DOKUMEN SUMBER:

====

Page 177 - Pengembangan Kebijakan Agraria: Untuk Keadilan Sosial, Kesejahteraan Masyarakat dan Keberlangsungan Ekologis
P. 177

Pengembangan Kebijakan Agraria untuk Keadilan Sosial, Kesejahteraan Masyarakat dan Keberlanjutan Ekologis

                Jika mau diperiksa ulang tingkat kesungguhan dari aktor
            negara untuk melaksanakan RA, dalam banyak hal masih banyak
            terganjal pertimbangan-pertimbangan politik pragmatis yang
            cenderung dikuasai oleh ‘kartel politik’ pengusaha yang dominan
            di panggung elit politik nasional sekarang ini, dan di sisi lain,
            akibat ideologi politik-ekonomi pemerintah yang cenderung
            mengarah pada model ekonomi neoliberal (Swasono, 2009).

====

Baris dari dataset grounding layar

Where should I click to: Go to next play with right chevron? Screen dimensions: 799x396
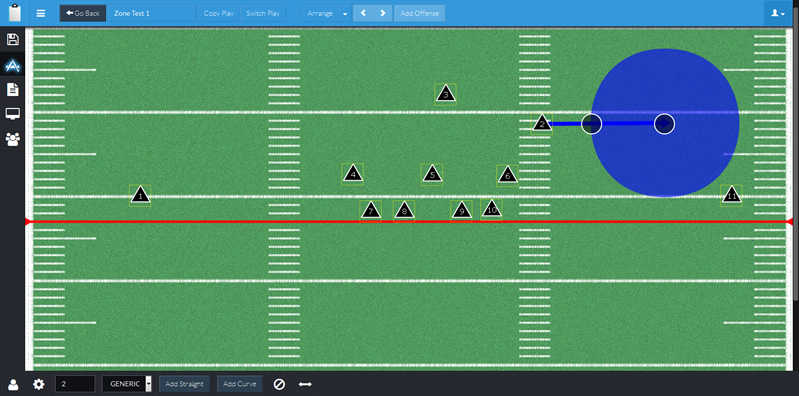pos(383,13)
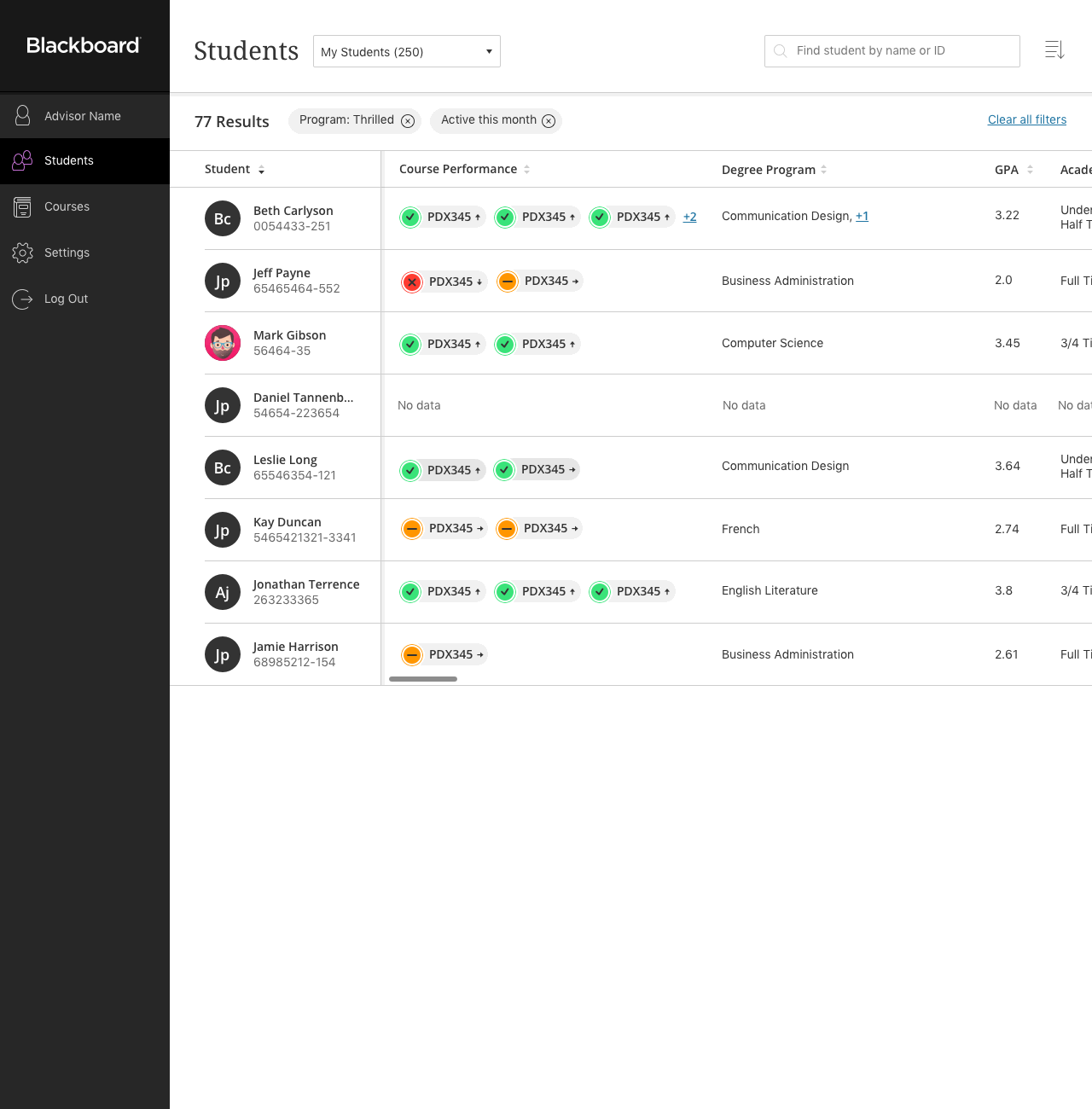Sort by the Student column
This screenshot has height=1109, width=1092.
click(261, 170)
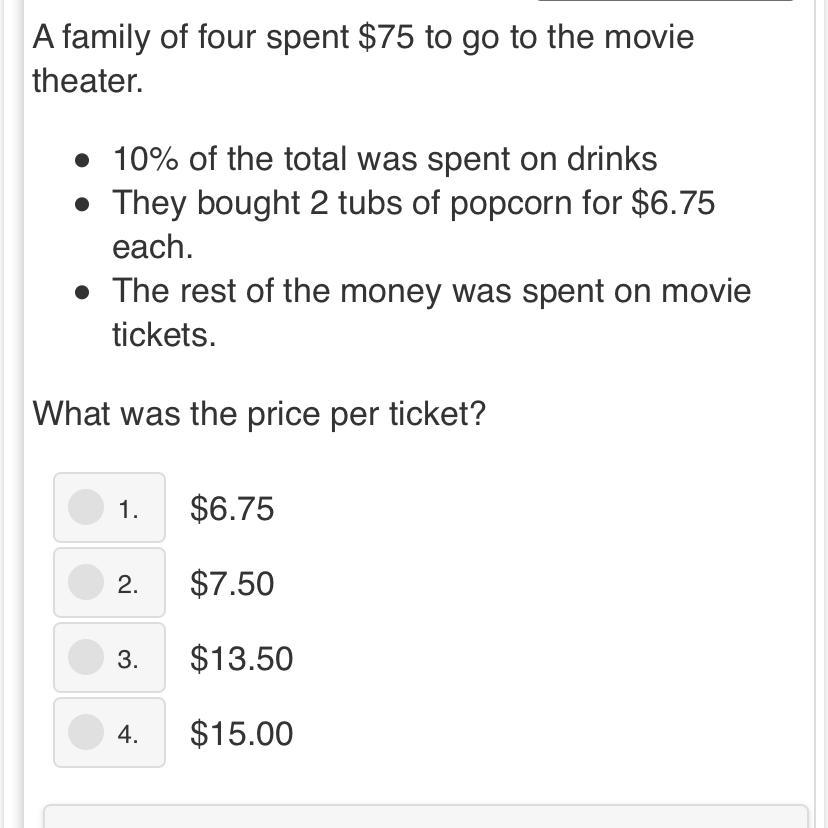Choose the $13.50 answer text
The width and height of the screenshot is (828, 828).
pos(242,659)
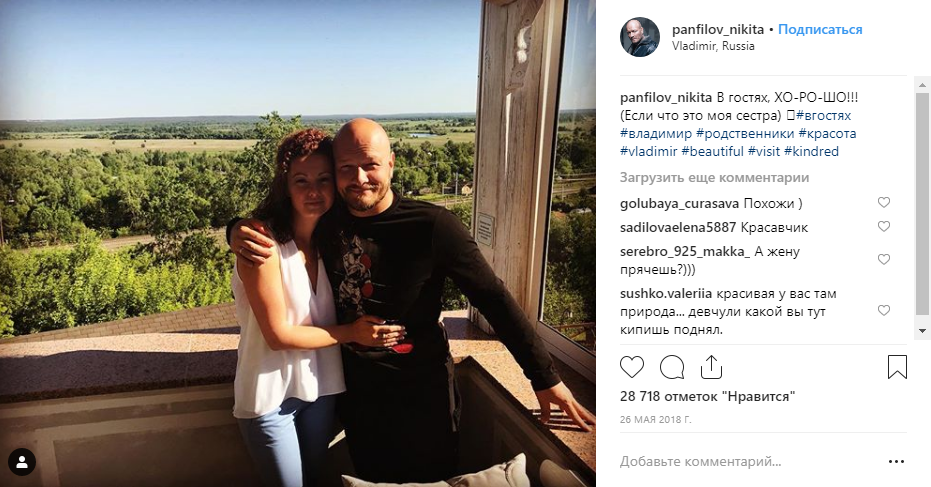This screenshot has height=487, width=931.
Task: Open the #beautiful hashtag
Action: pos(712,151)
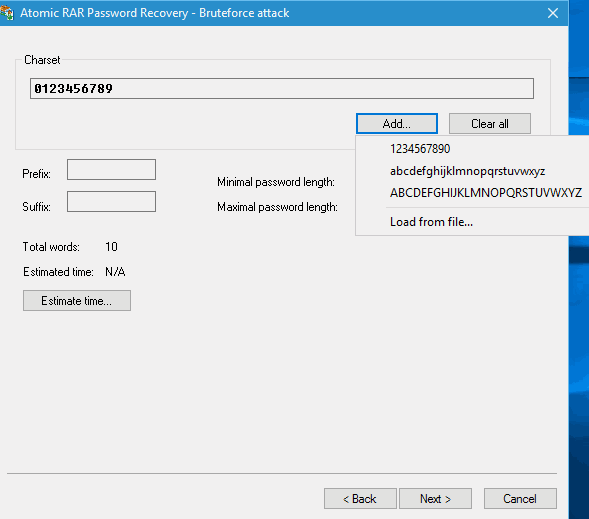Click the Maximal password length label
The width and height of the screenshot is (589, 519).
277,207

====

Tuliskan kembali seluruh teks tentang kebijakan agraria persis sama, tanpa mengubah satu kata pun.

PENYELESAIAN:
Page 177 - Pengembangan Kebijakan Agraria: Untuk Keadilan Sosial, Kesejahteraan Masyarakat dan Keberlangsungan Ekologis
P. 177

Pengembangan Kebijakan Agraria untuk Keadilan Sosial, Kesejahteraan Masyarakat dan Keberlanjutan Ekologis

                Jika mau diperiksa ulang tingkat kesungguhan dari aktor
            negara untuk melaksanakan RA, dalam banyak hal masih banyak
            terganjal pertimbangan-pertimbangan politik pragmatis yang
            cenderung dikuasai oleh ‘kartel politik’ pengusaha yang dominan
            di panggung elit politik nasional sekarang ini, dan di sisi lain,
            akibat ideologi politik-ekonomi pemerintah yang cenderung
            mengarah pada model ekonomi neoliberal (Swasono, 2009).